=== Section Start ===

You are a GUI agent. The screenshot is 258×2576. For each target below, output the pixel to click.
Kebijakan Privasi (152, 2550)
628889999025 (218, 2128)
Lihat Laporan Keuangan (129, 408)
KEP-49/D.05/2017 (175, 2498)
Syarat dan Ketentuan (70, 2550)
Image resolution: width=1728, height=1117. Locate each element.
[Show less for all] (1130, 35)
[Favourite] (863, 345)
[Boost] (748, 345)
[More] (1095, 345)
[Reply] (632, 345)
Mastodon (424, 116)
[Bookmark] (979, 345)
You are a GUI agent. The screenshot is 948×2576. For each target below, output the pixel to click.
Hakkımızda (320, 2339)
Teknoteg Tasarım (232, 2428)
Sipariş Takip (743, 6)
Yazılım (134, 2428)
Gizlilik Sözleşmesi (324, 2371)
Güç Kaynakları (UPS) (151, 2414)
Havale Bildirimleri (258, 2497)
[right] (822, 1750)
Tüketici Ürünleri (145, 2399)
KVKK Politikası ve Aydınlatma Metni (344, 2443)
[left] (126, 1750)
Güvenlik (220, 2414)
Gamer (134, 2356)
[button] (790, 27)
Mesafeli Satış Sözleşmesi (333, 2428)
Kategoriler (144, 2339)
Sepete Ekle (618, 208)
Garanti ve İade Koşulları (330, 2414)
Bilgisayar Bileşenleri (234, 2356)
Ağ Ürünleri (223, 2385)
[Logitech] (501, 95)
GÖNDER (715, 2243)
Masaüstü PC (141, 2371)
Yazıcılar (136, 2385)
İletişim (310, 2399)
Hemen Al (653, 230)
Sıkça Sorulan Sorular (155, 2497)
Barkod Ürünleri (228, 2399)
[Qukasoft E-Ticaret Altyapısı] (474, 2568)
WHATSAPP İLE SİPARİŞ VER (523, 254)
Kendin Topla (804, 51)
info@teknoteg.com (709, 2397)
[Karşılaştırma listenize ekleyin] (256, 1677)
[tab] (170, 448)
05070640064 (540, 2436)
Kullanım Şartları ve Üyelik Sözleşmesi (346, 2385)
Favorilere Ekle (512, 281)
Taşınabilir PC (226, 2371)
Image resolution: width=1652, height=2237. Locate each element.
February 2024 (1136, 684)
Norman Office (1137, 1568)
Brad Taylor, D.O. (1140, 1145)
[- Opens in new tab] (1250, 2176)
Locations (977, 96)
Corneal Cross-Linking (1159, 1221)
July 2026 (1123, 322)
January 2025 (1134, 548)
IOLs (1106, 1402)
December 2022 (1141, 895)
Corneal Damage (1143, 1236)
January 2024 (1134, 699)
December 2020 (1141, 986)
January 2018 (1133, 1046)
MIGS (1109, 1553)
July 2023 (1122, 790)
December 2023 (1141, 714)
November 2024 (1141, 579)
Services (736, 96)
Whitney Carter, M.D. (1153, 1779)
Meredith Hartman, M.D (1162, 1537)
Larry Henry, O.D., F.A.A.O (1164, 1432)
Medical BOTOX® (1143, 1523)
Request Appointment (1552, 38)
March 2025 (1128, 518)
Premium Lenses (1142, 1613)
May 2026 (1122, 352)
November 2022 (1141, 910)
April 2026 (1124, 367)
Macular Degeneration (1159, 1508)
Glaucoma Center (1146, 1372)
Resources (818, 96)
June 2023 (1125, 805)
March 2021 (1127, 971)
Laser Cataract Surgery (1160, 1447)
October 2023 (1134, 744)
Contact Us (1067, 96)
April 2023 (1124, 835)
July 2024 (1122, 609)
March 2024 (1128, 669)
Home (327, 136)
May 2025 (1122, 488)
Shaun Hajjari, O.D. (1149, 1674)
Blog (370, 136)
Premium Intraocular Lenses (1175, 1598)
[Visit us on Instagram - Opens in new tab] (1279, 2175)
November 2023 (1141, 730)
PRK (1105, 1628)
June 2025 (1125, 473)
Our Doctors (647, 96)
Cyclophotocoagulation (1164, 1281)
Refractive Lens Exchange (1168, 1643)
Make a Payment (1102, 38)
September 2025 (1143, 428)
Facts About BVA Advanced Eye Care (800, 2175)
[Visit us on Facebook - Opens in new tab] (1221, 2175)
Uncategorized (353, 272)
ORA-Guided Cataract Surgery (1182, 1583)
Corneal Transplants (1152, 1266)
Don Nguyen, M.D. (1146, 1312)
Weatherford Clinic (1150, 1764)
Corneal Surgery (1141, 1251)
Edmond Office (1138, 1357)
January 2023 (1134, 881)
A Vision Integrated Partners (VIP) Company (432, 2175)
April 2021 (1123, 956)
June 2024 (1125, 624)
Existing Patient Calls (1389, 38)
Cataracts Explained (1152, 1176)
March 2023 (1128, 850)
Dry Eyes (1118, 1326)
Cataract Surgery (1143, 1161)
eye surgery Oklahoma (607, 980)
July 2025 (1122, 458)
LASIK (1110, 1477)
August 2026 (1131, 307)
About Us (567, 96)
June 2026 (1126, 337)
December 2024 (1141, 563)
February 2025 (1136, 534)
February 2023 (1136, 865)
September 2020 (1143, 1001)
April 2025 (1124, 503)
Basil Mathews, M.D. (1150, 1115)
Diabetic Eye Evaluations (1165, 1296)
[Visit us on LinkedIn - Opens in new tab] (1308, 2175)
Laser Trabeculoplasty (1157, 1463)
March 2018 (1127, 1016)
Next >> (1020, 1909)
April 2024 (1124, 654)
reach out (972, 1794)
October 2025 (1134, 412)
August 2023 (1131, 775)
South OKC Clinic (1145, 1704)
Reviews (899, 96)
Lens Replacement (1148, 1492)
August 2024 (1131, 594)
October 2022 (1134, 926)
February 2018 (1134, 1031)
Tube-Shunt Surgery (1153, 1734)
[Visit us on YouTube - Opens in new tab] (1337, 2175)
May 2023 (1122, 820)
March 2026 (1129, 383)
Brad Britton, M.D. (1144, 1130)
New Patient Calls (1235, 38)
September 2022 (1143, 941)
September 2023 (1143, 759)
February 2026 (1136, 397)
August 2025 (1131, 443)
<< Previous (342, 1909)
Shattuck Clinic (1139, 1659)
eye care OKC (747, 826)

=== Section End ===

# Problem to solve:
When you reach the line holding "February 2024 (1136, 684)" in the records above, begin reproducing exactly, stop after the line holding "December 2023 (1141, 714)", and output nothing else.

# Written response:
February 2024 (1136, 684)
Norman Office (1137, 1568)
Brad Taylor, D.O. (1140, 1145)
[- Opens in new tab] (1250, 2176)
Locations (977, 96)
Corneal Cross-Linking (1159, 1221)
July 2026 (1123, 322)
January 2025 (1134, 548)
IOLs (1106, 1402)
December 2022 (1141, 895)
Corneal Damage (1143, 1236)
January 2024 (1134, 699)
December 2020 (1141, 986)
January 2018 (1133, 1046)
MIGS (1109, 1553)
July 2023 (1122, 790)
December 2023 (1141, 714)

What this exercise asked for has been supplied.